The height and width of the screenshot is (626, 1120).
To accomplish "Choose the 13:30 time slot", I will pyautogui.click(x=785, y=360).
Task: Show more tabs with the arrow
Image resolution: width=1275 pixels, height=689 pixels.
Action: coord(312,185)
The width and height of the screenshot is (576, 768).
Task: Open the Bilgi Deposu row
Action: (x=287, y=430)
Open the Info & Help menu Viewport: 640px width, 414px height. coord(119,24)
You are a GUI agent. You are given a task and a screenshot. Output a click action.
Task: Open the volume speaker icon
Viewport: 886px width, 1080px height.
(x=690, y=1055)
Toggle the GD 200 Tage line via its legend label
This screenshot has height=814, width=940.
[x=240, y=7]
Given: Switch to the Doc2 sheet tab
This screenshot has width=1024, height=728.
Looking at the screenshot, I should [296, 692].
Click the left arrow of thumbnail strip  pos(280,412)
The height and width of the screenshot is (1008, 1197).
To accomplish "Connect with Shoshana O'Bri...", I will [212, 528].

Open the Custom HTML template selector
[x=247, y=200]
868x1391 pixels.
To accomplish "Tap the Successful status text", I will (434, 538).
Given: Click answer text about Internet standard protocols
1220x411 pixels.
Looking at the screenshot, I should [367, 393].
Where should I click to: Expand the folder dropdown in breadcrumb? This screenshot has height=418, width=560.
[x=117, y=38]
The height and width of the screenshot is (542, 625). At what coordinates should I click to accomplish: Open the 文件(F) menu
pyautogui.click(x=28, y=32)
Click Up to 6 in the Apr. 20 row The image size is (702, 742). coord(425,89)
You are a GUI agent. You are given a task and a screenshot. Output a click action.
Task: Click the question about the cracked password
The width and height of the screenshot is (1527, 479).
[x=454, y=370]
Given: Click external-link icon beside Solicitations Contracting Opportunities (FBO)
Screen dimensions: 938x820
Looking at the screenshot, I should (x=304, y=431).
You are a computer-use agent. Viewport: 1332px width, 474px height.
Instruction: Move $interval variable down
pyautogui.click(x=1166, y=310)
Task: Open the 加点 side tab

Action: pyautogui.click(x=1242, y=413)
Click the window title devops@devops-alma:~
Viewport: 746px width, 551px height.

◆ ◆ ◆ ◆ ◆

Looking at the material above, please copy exactly every line from its first line through the line containing "Open the Info", with both ends included and nothing else.

_Result below_:
The height and width of the screenshot is (626, 1120).
To accomplish "Choose the 13:30 time slot", I will pyautogui.click(x=785, y=360).
Task: Show more tabs with the arrow
Image resolution: width=1275 pixels, height=689 pixels.
Action: coord(312,185)
The width and height of the screenshot is (576, 768).
Task: Open the Bilgi Deposu row
Action: (x=287, y=430)
Open the Info & Help menu Viewport: 640px width, 414px height. coord(119,24)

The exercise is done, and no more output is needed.